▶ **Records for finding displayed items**

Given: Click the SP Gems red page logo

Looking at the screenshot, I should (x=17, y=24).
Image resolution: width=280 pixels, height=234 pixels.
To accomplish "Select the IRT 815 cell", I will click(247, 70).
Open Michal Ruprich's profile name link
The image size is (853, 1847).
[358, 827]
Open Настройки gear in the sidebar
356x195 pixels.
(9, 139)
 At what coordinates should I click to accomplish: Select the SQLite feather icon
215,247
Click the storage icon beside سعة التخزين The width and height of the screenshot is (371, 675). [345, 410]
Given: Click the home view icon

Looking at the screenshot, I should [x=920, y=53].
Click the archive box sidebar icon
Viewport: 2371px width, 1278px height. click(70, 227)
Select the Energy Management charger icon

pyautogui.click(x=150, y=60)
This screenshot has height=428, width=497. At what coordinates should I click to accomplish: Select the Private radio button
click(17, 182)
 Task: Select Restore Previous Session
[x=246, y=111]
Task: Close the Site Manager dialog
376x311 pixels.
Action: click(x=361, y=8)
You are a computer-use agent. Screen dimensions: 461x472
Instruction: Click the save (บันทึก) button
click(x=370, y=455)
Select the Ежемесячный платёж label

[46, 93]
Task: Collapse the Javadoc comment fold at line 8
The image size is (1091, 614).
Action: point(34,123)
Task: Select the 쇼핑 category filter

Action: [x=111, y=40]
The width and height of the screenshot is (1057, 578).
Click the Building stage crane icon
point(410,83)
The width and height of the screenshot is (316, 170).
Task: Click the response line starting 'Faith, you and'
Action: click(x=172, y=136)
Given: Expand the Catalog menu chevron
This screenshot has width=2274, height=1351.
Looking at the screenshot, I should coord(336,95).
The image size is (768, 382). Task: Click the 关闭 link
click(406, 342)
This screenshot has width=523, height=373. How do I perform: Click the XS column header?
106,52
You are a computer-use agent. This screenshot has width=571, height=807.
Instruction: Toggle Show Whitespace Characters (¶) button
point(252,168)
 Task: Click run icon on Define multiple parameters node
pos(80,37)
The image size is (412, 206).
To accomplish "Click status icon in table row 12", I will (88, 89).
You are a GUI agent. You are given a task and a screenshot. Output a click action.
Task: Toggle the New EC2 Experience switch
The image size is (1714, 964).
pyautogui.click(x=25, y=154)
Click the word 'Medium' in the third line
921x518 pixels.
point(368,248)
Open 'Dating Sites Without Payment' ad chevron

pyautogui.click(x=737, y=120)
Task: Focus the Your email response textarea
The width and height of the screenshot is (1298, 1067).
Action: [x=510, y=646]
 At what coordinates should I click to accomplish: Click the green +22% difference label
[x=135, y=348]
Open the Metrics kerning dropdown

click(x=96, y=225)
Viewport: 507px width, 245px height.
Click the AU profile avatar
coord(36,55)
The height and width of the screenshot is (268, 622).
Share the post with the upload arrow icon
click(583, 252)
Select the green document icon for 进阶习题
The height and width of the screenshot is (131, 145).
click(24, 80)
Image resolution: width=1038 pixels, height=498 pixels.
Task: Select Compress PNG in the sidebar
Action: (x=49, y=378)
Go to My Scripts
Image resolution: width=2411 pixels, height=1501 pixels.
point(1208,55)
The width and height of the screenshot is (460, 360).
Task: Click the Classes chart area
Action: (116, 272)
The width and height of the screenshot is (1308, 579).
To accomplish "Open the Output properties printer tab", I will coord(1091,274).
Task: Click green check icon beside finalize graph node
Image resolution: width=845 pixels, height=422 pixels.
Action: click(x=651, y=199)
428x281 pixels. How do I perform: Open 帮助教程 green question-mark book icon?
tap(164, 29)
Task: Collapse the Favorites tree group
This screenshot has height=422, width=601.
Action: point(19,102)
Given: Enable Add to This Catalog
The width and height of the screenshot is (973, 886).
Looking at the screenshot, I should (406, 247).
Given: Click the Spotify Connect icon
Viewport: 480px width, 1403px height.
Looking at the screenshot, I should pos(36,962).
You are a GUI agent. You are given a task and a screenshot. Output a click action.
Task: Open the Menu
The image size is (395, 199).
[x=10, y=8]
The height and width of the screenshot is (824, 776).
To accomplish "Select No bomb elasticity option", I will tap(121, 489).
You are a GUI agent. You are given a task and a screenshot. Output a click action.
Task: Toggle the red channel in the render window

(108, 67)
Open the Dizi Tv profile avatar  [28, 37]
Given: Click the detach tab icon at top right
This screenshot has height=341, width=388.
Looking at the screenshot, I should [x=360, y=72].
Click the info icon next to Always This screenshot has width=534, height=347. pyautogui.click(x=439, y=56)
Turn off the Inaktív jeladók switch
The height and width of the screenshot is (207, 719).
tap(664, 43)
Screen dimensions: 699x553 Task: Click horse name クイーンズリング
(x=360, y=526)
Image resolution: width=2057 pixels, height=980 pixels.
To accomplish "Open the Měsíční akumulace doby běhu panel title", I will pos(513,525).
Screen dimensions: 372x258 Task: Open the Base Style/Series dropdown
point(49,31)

▶ **REQUEST**
Copy every one of these items line for line, without changing anything.

▶ **THE REPLY**
Given: Click the SP Gems red page logo

Looking at the screenshot, I should (x=17, y=24).
Image resolution: width=280 pixels, height=234 pixels.
To accomplish "Select the IRT 815 cell", I will click(247, 70).
Open Michal Ruprich's profile name link
The image size is (853, 1847).
[358, 827]
Open Настройки gear in the sidebar
356x195 pixels.
(9, 139)
 At what coordinates should I click to accomplish: Select the SQLite feather icon
215,247
Click the storage icon beside سعة التخزين The width and height of the screenshot is (371, 675). [345, 410]
Given: Click the home view icon

Looking at the screenshot, I should [x=920, y=53].
Click the archive box sidebar icon
Viewport: 2371px width, 1278px height. click(70, 227)
Select the Energy Management charger icon

pyautogui.click(x=150, y=60)
This screenshot has height=428, width=497. At what coordinates should I click to accomplish: Select the Private radio button
click(17, 182)
 Task: Select Restore Previous Session
[x=246, y=111]
Task: Close the Site Manager dialog
376x311 pixels.
Action: click(x=361, y=8)
You are a computer-use agent. Screen dimensions: 461x472
Instruction: Click the save (บันทึก) button
click(x=370, y=455)
Select the Ежемесячный платёж label

[46, 93]
Task: Collapse the Javadoc comment fold at line 8
The image size is (1091, 614).
Action: point(34,123)
Task: Select the 쇼핑 category filter

Action: [x=111, y=40]
The width and height of the screenshot is (1057, 578).
Click the Building stage crane icon
point(410,83)
The width and height of the screenshot is (316, 170).
Task: Click the response line starting 'Faith, you and'
Action: click(x=172, y=136)
Given: Expand the Catalog menu chevron
This screenshot has width=2274, height=1351.
Looking at the screenshot, I should coord(336,95).
The image size is (768, 382). Task: Click the 关闭 link
click(406, 342)
This screenshot has width=523, height=373. How do I perform: Click the XS column header?
106,52
You are a computer-use agent. This screenshot has width=571, height=807.
Instruction: Toggle Show Whitespace Characters (¶) button
point(252,168)
 Task: Click run icon on Define multiple parameters node
pos(80,37)
The image size is (412, 206).
To accomplish "Click status icon in table row 12", I will (88, 89).
You are a GUI agent. You are given a task and a screenshot. Output a click action.
Task: Toggle the New EC2 Experience switch
The image size is (1714, 964).
pyautogui.click(x=25, y=154)
Click the word 'Medium' in the third line
921x518 pixels.
point(368,248)
Open 'Dating Sites Without Payment' ad chevron

pyautogui.click(x=737, y=120)
Task: Focus the Your email response textarea
The width and height of the screenshot is (1298, 1067).
Action: [x=510, y=646]
 At what coordinates should I click to accomplish: Click the green +22% difference label
[x=135, y=348]
Open the Metrics kerning dropdown

click(x=96, y=225)
Viewport: 507px width, 245px height.
Click the AU profile avatar
coord(36,55)
The height and width of the screenshot is (268, 622).
Share the post with the upload arrow icon
click(583, 252)
Select the green document icon for 进阶习题
The height and width of the screenshot is (131, 145).
click(24, 80)
Image resolution: width=1038 pixels, height=498 pixels.
Task: Select Compress PNG in the sidebar
Action: (x=49, y=378)
Go to My Scripts
Image resolution: width=2411 pixels, height=1501 pixels.
point(1208,55)
The width and height of the screenshot is (460, 360).
Task: Click the Classes chart area
Action: (116, 272)
The width and height of the screenshot is (1308, 579).
To accomplish "Open the Output properties printer tab", I will coord(1091,274).
Task: Click green check icon beside finalize graph node
Image resolution: width=845 pixels, height=422 pixels.
Action: click(x=651, y=199)
428x281 pixels. How do I perform: Open 帮助教程 green question-mark book icon?
tap(164, 29)
Task: Collapse the Favorites tree group
This screenshot has height=422, width=601.
Action: point(19,102)
Given: Enable Add to This Catalog
The width and height of the screenshot is (973, 886).
Looking at the screenshot, I should (406, 247).
Given: Click the Spotify Connect icon
Viewport: 480px width, 1403px height.
Looking at the screenshot, I should pos(36,962).
You are a GUI agent. You are given a task and a screenshot. Output a click action.
Task: Open the Menu
The image size is (395, 199).
[x=10, y=8]
The height and width of the screenshot is (824, 776).
To accomplish "Select No bomb elasticity option", I will tap(121, 489).
You are a GUI agent. You are given a task and a screenshot. Output a click action.
Task: Toggle the red channel in the render window

(108, 67)
Open the Dizi Tv profile avatar  [28, 37]
Given: Click the detach tab icon at top right
This screenshot has height=341, width=388.
Looking at the screenshot, I should [x=360, y=72].
Click the info icon next to Always This screenshot has width=534, height=347. pyautogui.click(x=439, y=56)
Turn off the Inaktív jeladók switch
The height and width of the screenshot is (207, 719).
tap(664, 43)
Screen dimensions: 699x553 Task: Click horse name クイーンズリング
(x=360, y=526)
Image resolution: width=2057 pixels, height=980 pixels.
To accomplish "Open the Měsíční akumulace doby běhu panel title", I will pos(513,525).
Screen dimensions: 372x258 Task: Open the Base Style/Series dropdown
point(49,31)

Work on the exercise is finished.